====== ITENS APRESENTADOS

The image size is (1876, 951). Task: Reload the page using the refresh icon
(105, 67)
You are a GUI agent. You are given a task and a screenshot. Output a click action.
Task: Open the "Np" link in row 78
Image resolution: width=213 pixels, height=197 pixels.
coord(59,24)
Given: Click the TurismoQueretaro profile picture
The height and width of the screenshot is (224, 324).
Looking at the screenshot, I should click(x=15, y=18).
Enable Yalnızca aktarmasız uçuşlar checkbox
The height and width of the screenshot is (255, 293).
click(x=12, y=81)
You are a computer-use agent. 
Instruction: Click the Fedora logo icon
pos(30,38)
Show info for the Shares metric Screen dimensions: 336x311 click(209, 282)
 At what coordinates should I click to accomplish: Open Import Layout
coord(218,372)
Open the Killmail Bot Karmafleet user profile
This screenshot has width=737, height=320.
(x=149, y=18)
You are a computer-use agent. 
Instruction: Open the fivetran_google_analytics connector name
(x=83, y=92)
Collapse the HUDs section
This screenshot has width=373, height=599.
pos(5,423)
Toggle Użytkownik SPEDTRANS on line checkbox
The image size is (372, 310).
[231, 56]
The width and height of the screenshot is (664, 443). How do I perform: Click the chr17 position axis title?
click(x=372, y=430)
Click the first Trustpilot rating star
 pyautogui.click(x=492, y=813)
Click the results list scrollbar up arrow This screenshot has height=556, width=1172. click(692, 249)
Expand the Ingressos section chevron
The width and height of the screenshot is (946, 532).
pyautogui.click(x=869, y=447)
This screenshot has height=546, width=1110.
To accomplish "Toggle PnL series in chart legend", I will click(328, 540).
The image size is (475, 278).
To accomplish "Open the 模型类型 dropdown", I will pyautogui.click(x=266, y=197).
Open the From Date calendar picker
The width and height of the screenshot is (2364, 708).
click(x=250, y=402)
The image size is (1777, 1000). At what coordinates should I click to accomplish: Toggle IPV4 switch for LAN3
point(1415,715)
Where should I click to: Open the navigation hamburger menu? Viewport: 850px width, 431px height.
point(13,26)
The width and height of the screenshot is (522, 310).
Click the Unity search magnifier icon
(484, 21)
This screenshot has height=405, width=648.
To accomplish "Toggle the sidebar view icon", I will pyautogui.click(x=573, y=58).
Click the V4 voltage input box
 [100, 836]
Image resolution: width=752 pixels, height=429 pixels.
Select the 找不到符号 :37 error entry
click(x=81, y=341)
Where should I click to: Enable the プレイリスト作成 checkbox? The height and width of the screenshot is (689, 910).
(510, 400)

============

Reproduza fielmente as linhas acima, da linha que contém "The width and height of the screenshot is (664, 443)." até a linha que contém "Click the results", incluindo ambas.

The width and height of the screenshot is (664, 443). How do I perform: Click the chr17 position axis title?
click(x=372, y=430)
Click the first Trustpilot rating star
 pyautogui.click(x=492, y=813)
Click the results list scrollbar up arrow This screenshot has height=556, width=1172. click(692, 249)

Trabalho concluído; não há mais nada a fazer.